If you’ve ever watched footage of the Isle of Man Tourist Trophy motorcycle race you’ve seen men at the edge. We can intellectualize it all we want but it is reckless risk. Nothing compares in the civilian world. Not even combat sports. The very spirit of Marinetti and his futurist manifesto is encapsulated in the spectacle of the modern day gladiators racing around the mountain course. It is action at the edge. Man and machine fused together into something new. Riding a horse is a joyous feeling but until the combustion engine man did not have such sensations we have today. This is really a secret hidden revolution that few know because they live their lives asleep. In fact most people move at speeds cocooned in safety whilst listening to banal podcasts and continue to abdicate their own will to the algo that is really driving them. Bugmen. Pathetic. The motorcyclist is exposed to the elements. Wind, rain, sun. Most of all though he experiences speed. Perhaps only a jet fighter pilot comes closer to that kind of symbiosis you witness on the Isle of Man.

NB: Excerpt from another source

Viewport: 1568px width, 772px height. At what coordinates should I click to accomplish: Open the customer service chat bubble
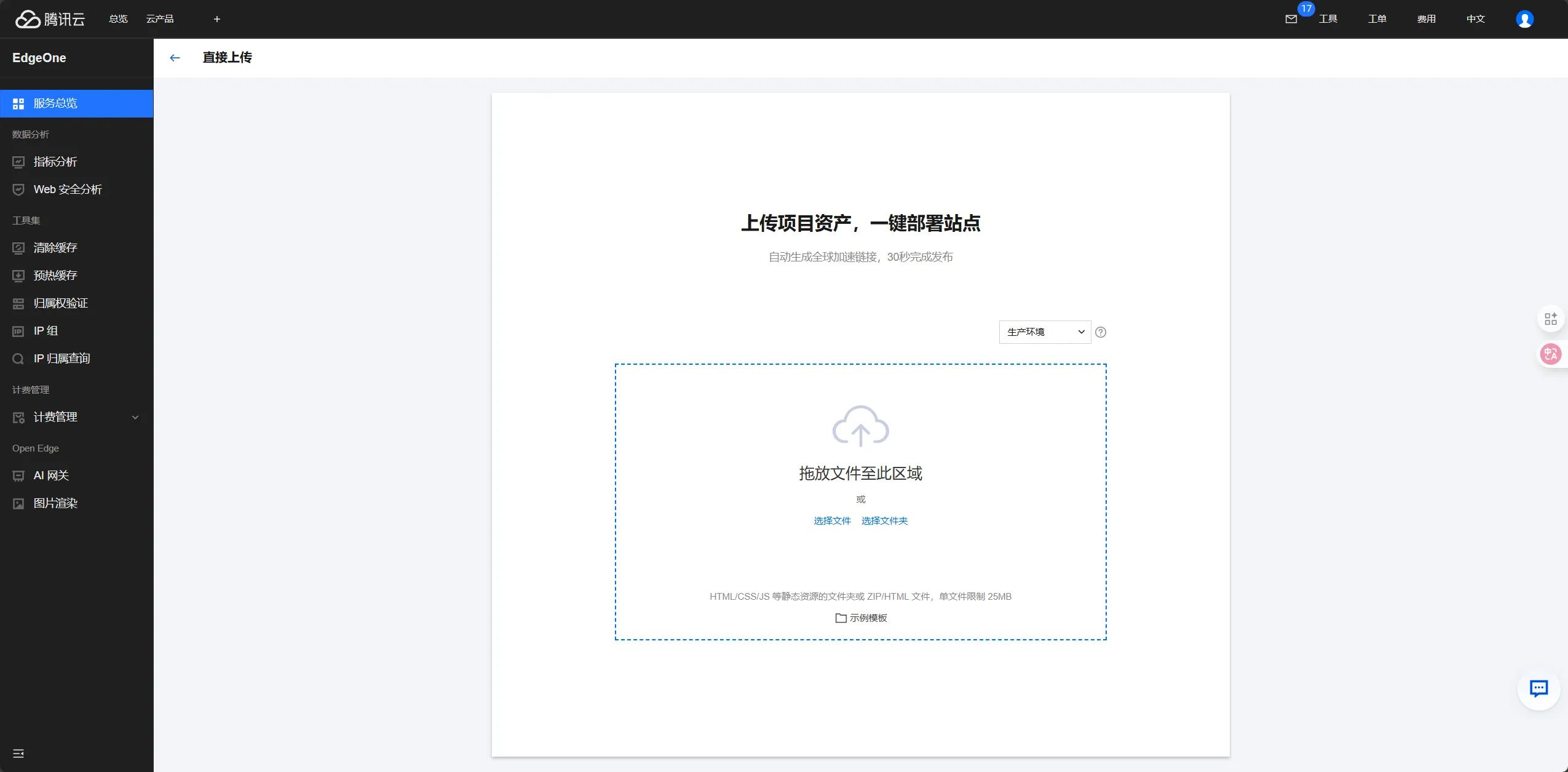(x=1538, y=688)
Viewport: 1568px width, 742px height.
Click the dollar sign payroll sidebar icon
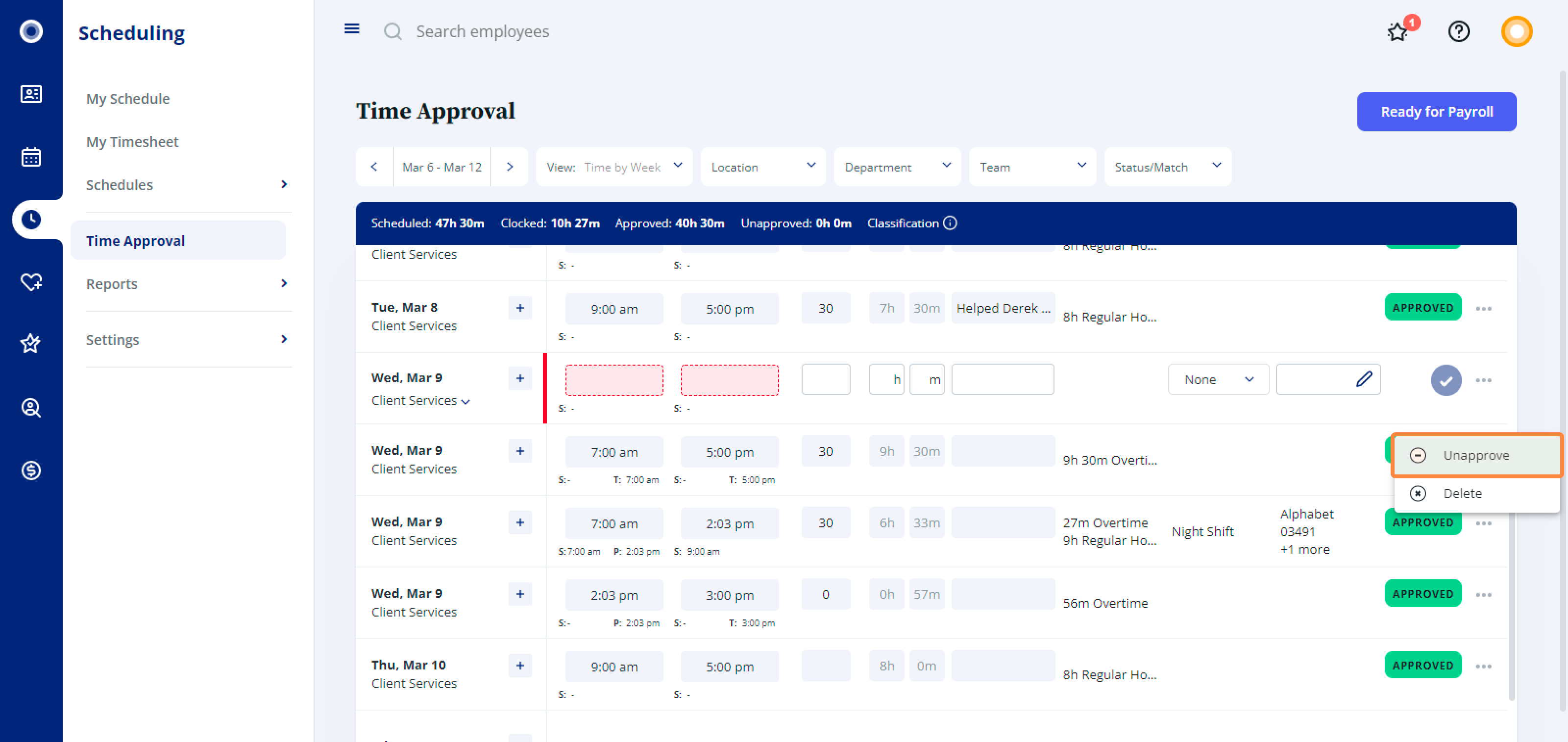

Facing Death is not what we moderns do. Death is removed and hidden away from us. It’s presence does not touch us as it touched our ancestors. One need only go back a few generations to see how widespread child deaths or deaths in birth were and how present Death was. It is not now. We are in part a Godless society because we have banished death to the far reaches of our minds and because we have exerted such control over it. That was in large part the ‘rona hysteria as well. Death could NOT be controlled, it faced us and most people hid from it. People hate to acknowledge just how willing the masses were in all that, there was no memento mori moment in there. It was just pure fear and running away. The essence of memento mori as a concept rings hollow in the modern world, it has lost gravitas. The religious might do it still but they like everyone face death less often today than the past. In that both the godless and the faithful of the West are weirdly united. Of course we all do face death, our loved ones die all around us. Even in our safe societies they are claimed by the reaper, it is not that we are immune from death nor that people don’t face tragedy it is that such tragedies are usually fewer and further between.
It is our own mortality that haunts us most. That we are so removed from. That is why so few of us really, truly, practice memento mori. We are of the living and remain so but we also do not challenge or take ourselves to the edge. Many readers will have faced death up close and personal, others may not be able to say that. Those of us who love live should seek out that bit more danger. Go up to that line. Be humbled by your life and grateful to the glory of the world. Pray to your God but do not be afraid to laugh in Death’s face. Conquer it in real terms not abstract ones. Always live, steal the moments you have in this world away from Death. He is always coming.